KW: You just try to get together and work on the page, and hope that you figure it out together. You sit down and talk. You’re both grown men, so you figure it out. You both have the same goal, which is to win, so you have to help each other. And it’s like that on every team. There are guys on every team that certain guys like to throw to more than others and it is what it is, so you better figure it out.
KW: Jeff Kent was just gritty. He stuck his nose in there, while I think that for me, Frank was afraid of the ball, so I could pound him inside and he didn’t want any part of it. Kent wasn’t afraid of the ball. He’d stick his nose in there, and he hit everything. He hit every pitch. He hit fastballs, curveballs, sliders. I actually threw him a sinker one time, and I don’t even throw that, and he hit it out. He hit everything. Full counts, ahead in the counts. I drilled him in the back, I drilled him in the ribs. I mean, I hit him a few times, but nothing seemed to work with that guy, so I’m glad he’s gone.
DL: With Thomas, was it simply a case of him not liking the ball inside and you refusing to give in and go away?
KW: Yeah, if you leave one out over the plate, he’s going to hurt you. Usually, when I was facing him, there was adrenaline for me. I was a young player and he was a superstar that I had watched growing up, so you get that little extra lift, you know. I knew he didn’t like the ball inside, and that was kind of my strength, so that’s where I went.
DL: Have you primarily worked to your own strengths over the course of your career?
KW: I think that everybody who takes the mound pitches to their strengths. Some guys exploit the weaknesses of the hitter more than others, but for the most part, I think that most of us go out there and pitch to our strengths.

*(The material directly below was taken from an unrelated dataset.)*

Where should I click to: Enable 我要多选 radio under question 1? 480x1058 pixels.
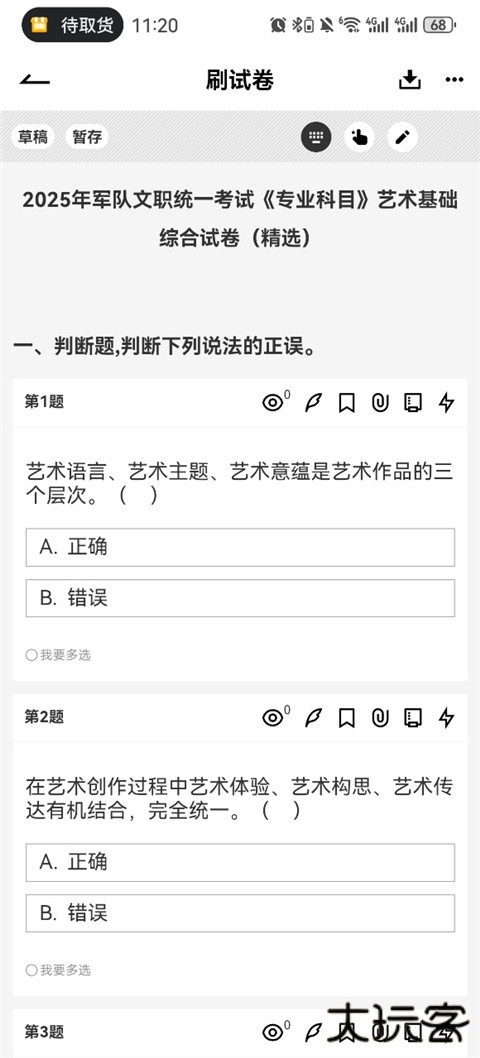pyautogui.click(x=58, y=655)
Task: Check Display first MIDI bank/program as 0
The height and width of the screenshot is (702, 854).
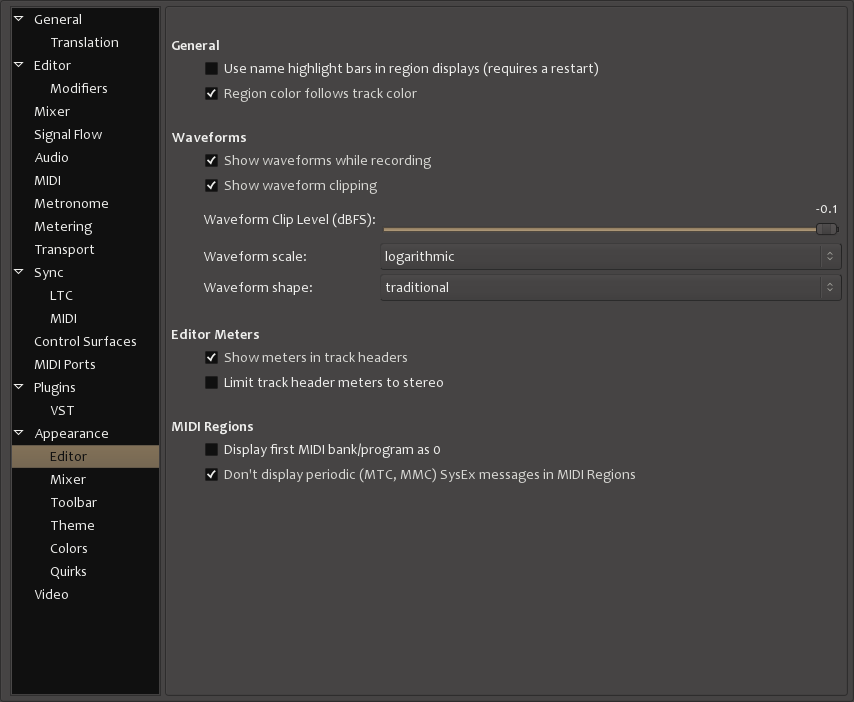Action: [211, 450]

DL: Are you a future pitching coach?
KW: I don’t think so. I don’t know if I have the patience. I don’t think I could deal with 13 different personalities. Pitchers complain a lot.

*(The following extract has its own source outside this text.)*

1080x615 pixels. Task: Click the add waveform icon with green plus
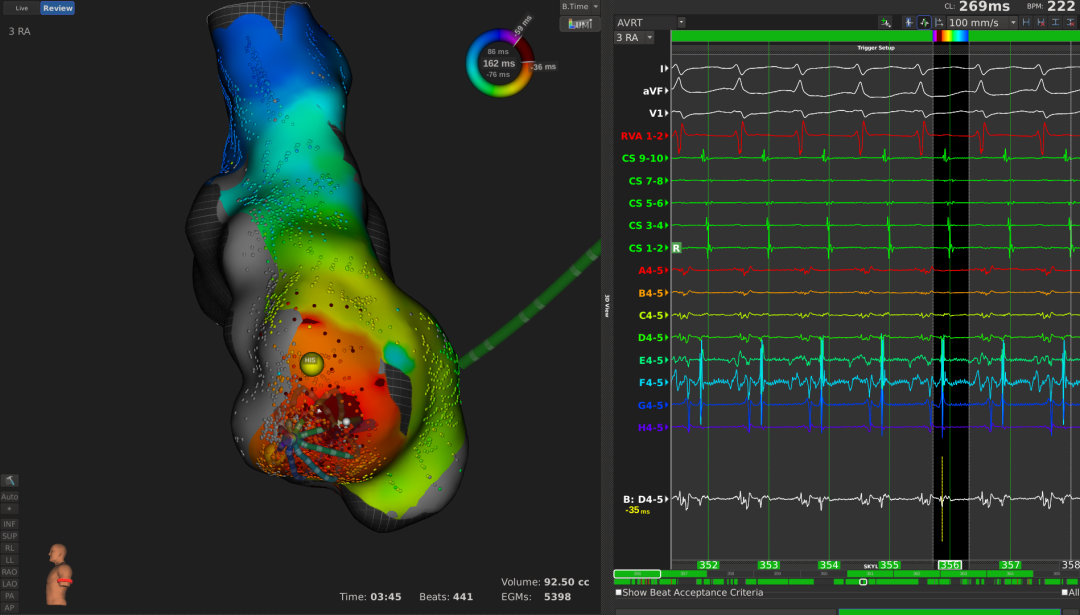(885, 22)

DL: If your career were to end tomorrow, how would you look at it? Would you be satisfied?
KW: You’re always going to wish there was more, but I’m very satisfied. The average big league career is about two and a half or three years, and I’m looking at 12. I feel like I’ve had a great career. Some people will say that I didn’t meet expectations, but I met my expectations. I never thought I’d be in the big leagues, period. I struck out 20 in my fifth start, and expectations were that I had to be the next Roger Clemens, I had to be the next Nolan Ryan, I had to break records, I had to do this, I had to do that. And if you get a couple of injuries and don’t do it, then all of a sudden your career is a failure. I don’t see it that way at all. I’ve had a great career, and I’ve had a great time doing what I’m doing. I’ve been playing this game since I was five, and I’m going to play until my body completely shuts down and doesn’t let me do it anymore. I’ve had a blast. I’ve met a lot of great people, and seen a lot of great cities, and loved every minute of it. So yeah, I’m satisfied.